The comment came after tensions between the U.S. and China rose ahead of the highly anticipated trade talks this week. The U.S. on Monday banned 28 Chinese companies from doing business with American firms without being granted a U.S. government license due to human rights issues.
The Trump administration on Tuesday put visa restrictions on Chinese officials “who are believed to be responsible for, or complicit in, the detention and abuse” of Muslim minority groups in Xinjiang.
“The United States calls on the People’s Republic of China to immediately end its campaign of repression in Xinjiang, release all those arbitrarily detained, and cease efforts to coerce members of Chinese Muslim minority groups residing abroad to return to China to face an uncertain fate,” Secretary of State Mike Pompeo said Tuesday in a statement.
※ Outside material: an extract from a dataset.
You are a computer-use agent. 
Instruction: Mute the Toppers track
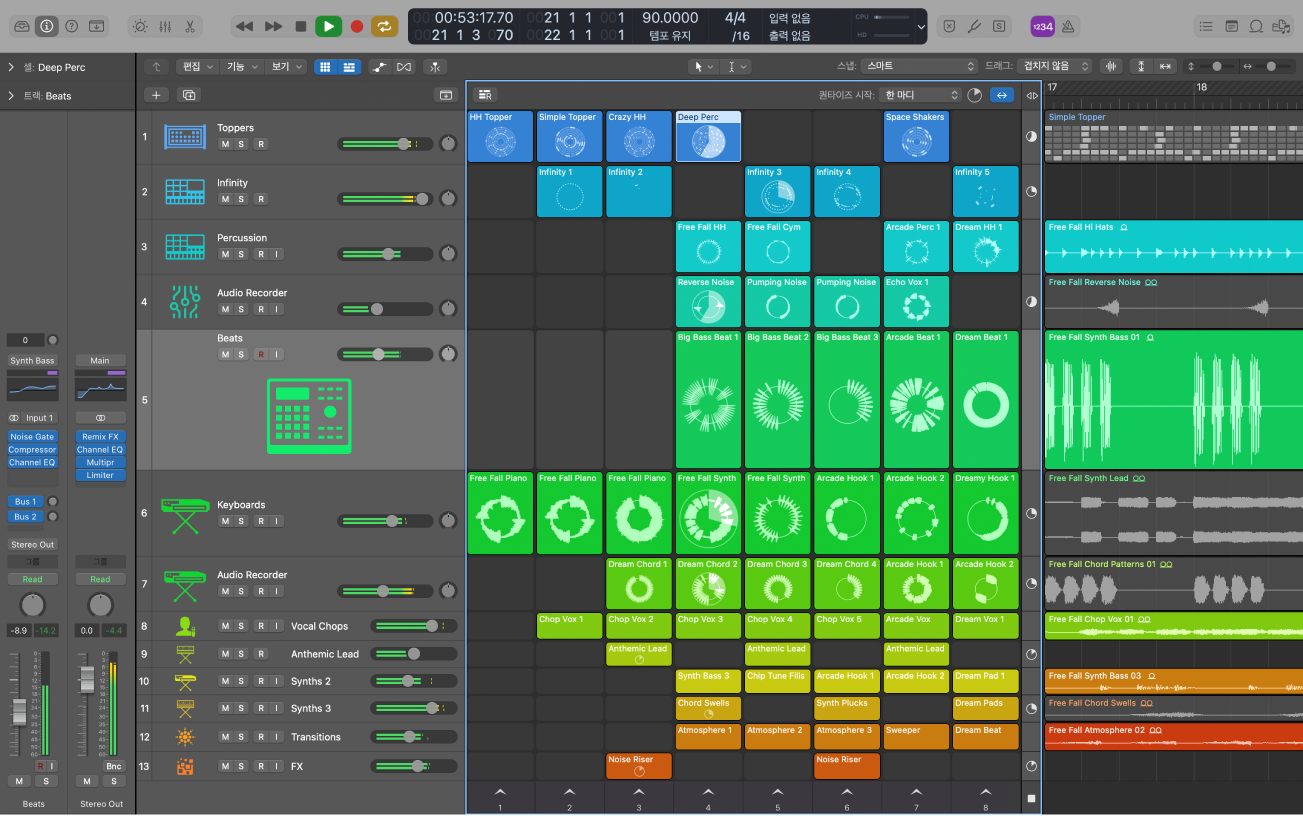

Xinjiang has made headlines for its detention and “re-education” camps that hold an estimated 1.5 million Muslims, many of them for violating what Amnesty International describes as a “highly restrictive and discriminatory” law that China says is designed to combat extremism.
Markets were bracing for stiff retaliation as Chinese Foreign Ministry spokesman Geng Shuang said earlier Tuesday to “stay tuned” for China to fight back. Reports from China also said the Chinese delegation may cut short its planned stay in Washington and depart on Friday, dimming hopes for a trade deal.
The tempered optimism sparked a sell-off in the markets with the Dow Jones Industrial Average tanking as much as 300 points.
Hu Xijin, editor-in-chief of the Global Times followed by markets for insight on the trade war, said Tuesday that China now has “low expectation for real breakthrough.”
Global Times is a tabloid under the People’s Daily, which is the official newspaper of the Communist Party of China.